A Dundee GP centre will become the first in Scotland to fall under the crisis management of a government flagship integration joint board.
But doubts remain about who is ultimately responsible for the fortunes of the Lochee practice when the public sector takes control of it in March.
Integration of health and social care is one of the SNP’s major planned reforms.
Yet assimilating council run care services with the local NHS is not without teething problems and confusion still reigns at Holyrood about who will sort out faltering surgeries.
Health Secretary Shona Robison insisted Tayside health board would take charge but that did not satisfy Jenny Marra, the city-based Labour shadow minister.
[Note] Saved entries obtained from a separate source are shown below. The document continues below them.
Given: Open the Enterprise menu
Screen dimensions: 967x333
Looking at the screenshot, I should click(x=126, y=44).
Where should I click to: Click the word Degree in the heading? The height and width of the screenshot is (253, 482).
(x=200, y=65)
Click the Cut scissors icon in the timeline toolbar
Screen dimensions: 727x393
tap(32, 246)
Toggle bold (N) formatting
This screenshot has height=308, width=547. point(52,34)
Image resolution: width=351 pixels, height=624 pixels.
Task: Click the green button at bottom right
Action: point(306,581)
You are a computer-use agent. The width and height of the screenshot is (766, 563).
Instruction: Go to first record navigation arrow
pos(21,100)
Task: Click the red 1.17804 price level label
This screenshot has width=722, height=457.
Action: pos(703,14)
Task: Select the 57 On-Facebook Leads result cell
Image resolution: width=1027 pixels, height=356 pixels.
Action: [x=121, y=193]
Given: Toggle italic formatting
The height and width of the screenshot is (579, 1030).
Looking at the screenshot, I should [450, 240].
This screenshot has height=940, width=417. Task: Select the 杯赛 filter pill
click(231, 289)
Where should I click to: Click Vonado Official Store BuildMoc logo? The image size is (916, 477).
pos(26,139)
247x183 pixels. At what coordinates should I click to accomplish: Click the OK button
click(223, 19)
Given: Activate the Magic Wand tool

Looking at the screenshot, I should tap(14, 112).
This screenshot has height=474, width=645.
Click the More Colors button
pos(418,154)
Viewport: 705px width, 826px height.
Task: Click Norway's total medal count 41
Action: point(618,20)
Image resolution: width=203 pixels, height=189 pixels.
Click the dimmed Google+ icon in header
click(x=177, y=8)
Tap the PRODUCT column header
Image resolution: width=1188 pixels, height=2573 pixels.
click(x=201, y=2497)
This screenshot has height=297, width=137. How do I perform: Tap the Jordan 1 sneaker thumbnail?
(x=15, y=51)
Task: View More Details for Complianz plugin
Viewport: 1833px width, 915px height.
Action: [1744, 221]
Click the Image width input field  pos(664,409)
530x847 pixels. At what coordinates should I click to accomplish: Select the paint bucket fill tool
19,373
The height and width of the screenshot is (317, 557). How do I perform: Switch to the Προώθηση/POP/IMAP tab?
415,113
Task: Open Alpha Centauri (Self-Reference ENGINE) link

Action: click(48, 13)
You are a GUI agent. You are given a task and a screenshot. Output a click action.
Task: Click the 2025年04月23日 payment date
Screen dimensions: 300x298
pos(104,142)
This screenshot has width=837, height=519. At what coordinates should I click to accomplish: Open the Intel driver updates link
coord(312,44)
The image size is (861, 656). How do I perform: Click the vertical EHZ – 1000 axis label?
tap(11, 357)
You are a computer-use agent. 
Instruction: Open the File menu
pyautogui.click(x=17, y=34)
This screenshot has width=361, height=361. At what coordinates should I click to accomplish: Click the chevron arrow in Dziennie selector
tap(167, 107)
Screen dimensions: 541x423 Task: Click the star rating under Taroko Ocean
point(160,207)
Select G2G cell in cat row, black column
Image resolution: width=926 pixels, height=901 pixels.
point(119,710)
Dundee East MSP Ms Robison said: “Although services come together through integration, the employment status of each group of staff remains the same and their employer remains either the local authority or the health board.
“In this case, I understand that NHS Tayside will be the employer of three GPs at the practice.
“The other staff at the practice will be transferred into the employment of the health board,” added Ms Robison.
Ms Marra pointed out Lochee will be the first time a GP practice has been taken under the control of the integration joint board.
She expressed concerns about the dry run happening in an area of high deprivation and questioned.
“It’s not clear whose legal responsibility this is,” she told The Courier. “Why should it be one of the poorest communities in the city and the country which is the guinea pig for this muddle where there’s no clear plan for how this works?”